The piece unfolds in three parts. In the first, a girl enters a restaurant to dine. Despite clearly communicating her dietary restrictions, she is served food containing her allergen. Shortly after eating, she collapses. This opening scene reflects a reality many individuals with food allergies face. Even with precautions and communication, mistakes can occur, and the consequences can be severe.
The second section depicts the onset of anaphylaxis. Rather than presenting symptoms abstractly, I personified them as three raakshasas, or demons, each representing a hallmark feature of a severe allergic reaction: hives, shortness of breath, and dizziness or light-headedness. These figures surround and overpower the dancer, embodying the sudden loss of control that accompanies anaphylaxis. As the symptoms intensify, the dancer struggles toward her epinephrine auto-injector, eventually administering it for the recommended three to five seconds.
In the final section, epinephrine is personified as a powerful deity, such as Shiva or Devi, who enters the space and decisively destroys each of the demons introduced earlier. This imagery draws on Hindu iconography to convey epinephrine’s life-saving role with greater clarity and force.
Underlying this artistic narrative is a scientific framework that guided my choreographic choices. When an allergen enters the body, immunoglobulin E-mediated activation of mast cells triggers the release of histamine and other inflammatory mediators, leading to vasodilation, airway constriction, and cardiovascular instability. Epinephrine counteracts these effects by reversing airway constriction and circulatory collapse while slowing the chemical cascade that fuels anaphylaxis. Although I have lived with allergies my entire life, my understanding has largely been limited to their outward manifestations. Researching the internal physiology allowed me to create a depiction that was not only expressive, but also grounded in medical accuracy.

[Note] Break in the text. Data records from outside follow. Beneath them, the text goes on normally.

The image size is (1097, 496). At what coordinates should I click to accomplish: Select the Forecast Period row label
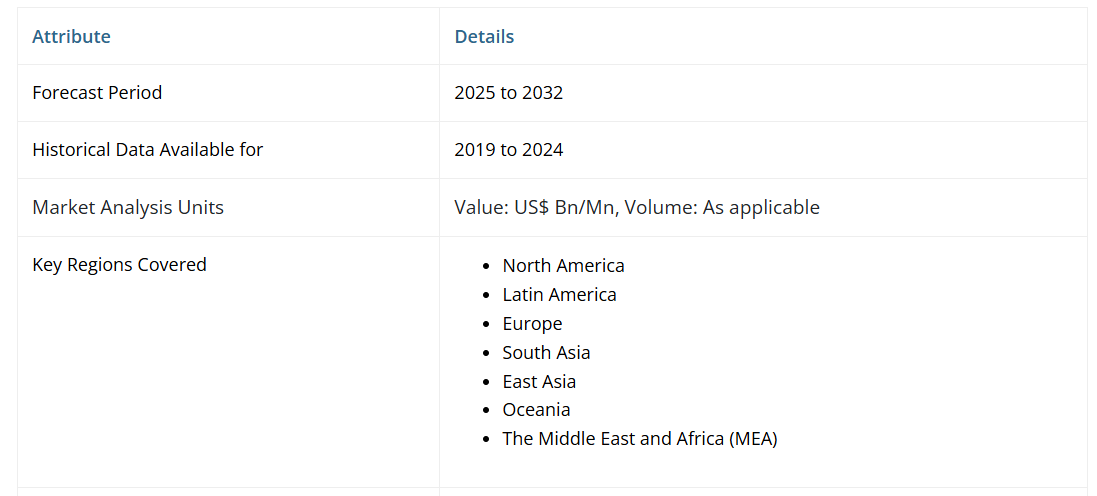point(97,93)
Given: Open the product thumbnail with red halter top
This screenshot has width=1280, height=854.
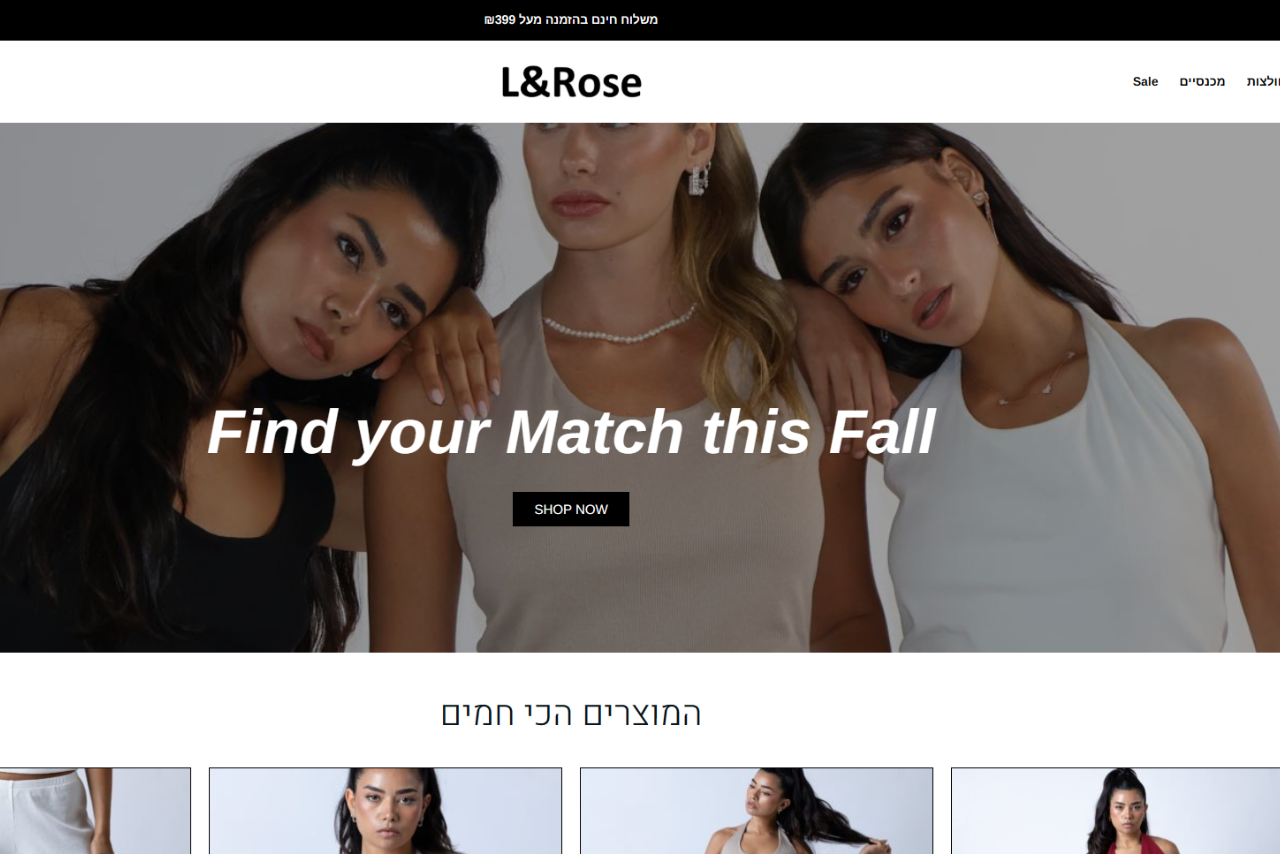Looking at the screenshot, I should [1115, 811].

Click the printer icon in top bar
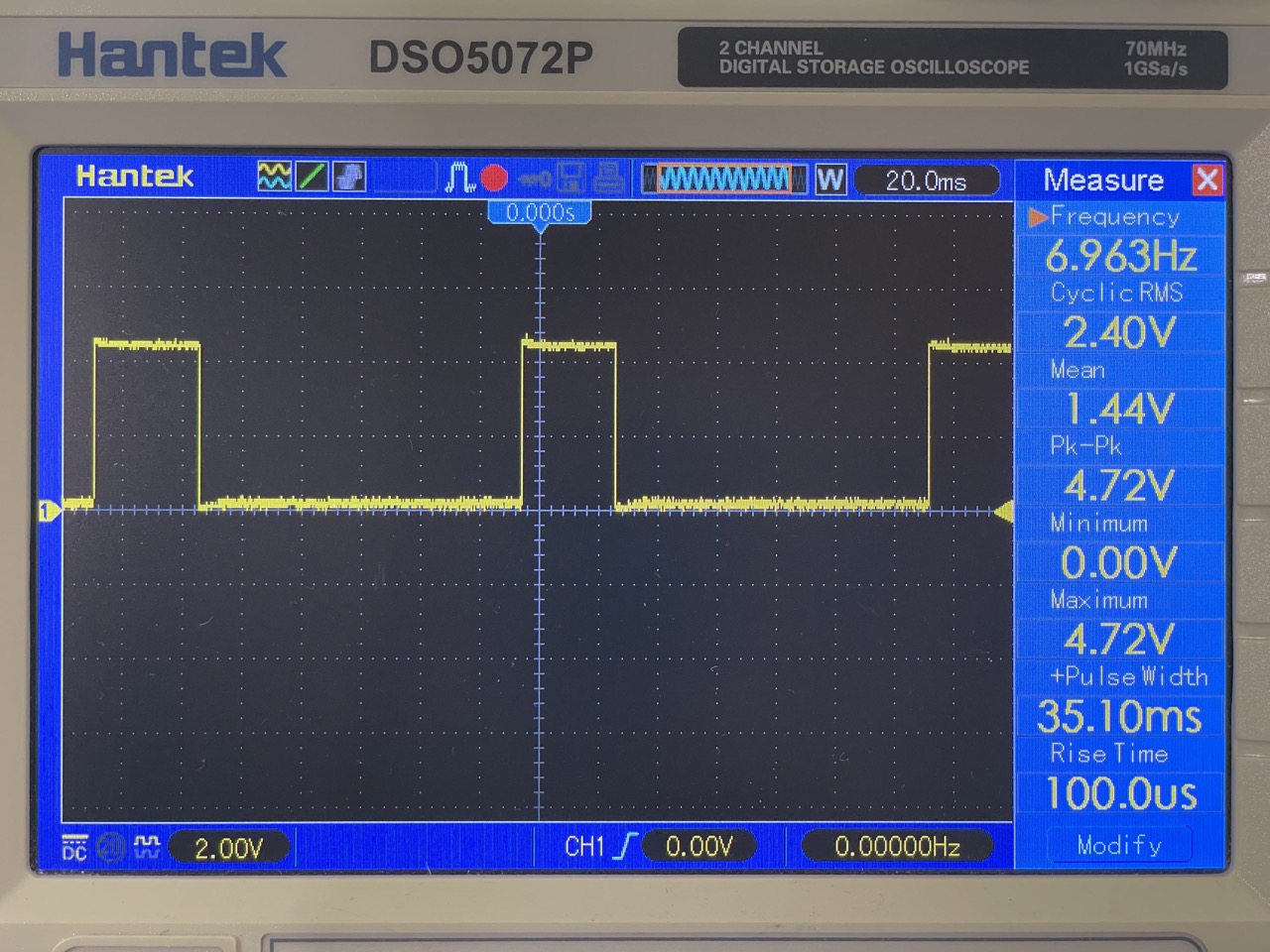pos(608,178)
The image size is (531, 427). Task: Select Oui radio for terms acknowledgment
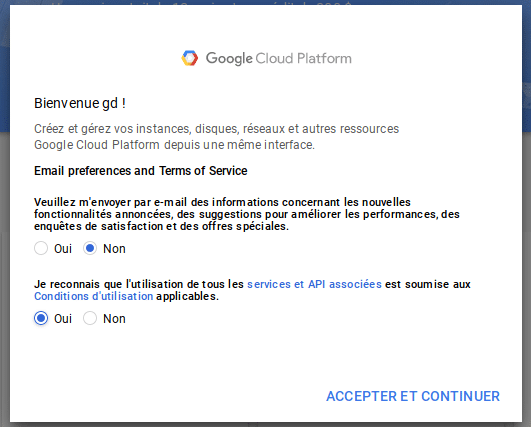click(41, 318)
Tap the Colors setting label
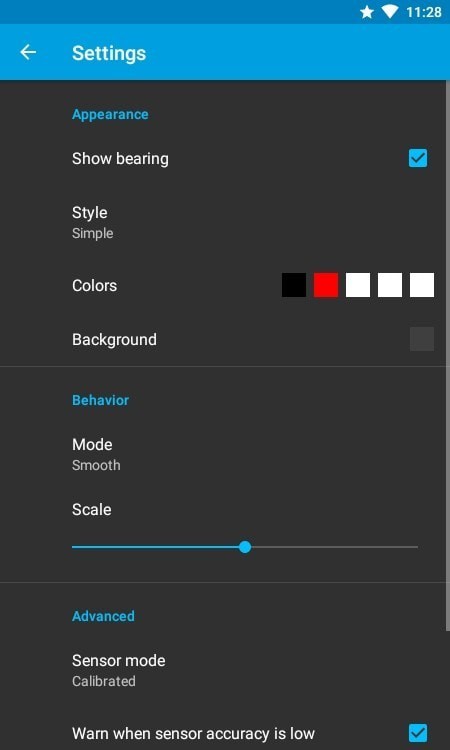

Costuming also played a deliberate role. I chose to wear the color teal, as teal is the recognized color of food allergy awareness. This choice served as a visual homage to advocacy efforts and reflected my own hope to contribute, through art, to greater recognition of food allergies as a serious medical condition.
Ultimately, this piece represents an intersection of lived experience, medical science, and classical dance. By translating anaphylaxis into embodied movement and mythological imagery, I aimed to create a work that is both informative and emotionally resonant. My hope is that audiences leave with a deeper understanding of the realities of allergies and a renewed sense of responsibility when accommodating them, because for those whose lives depend on careful awareness and preparation, understanding is not merely optional. It is lifesaving.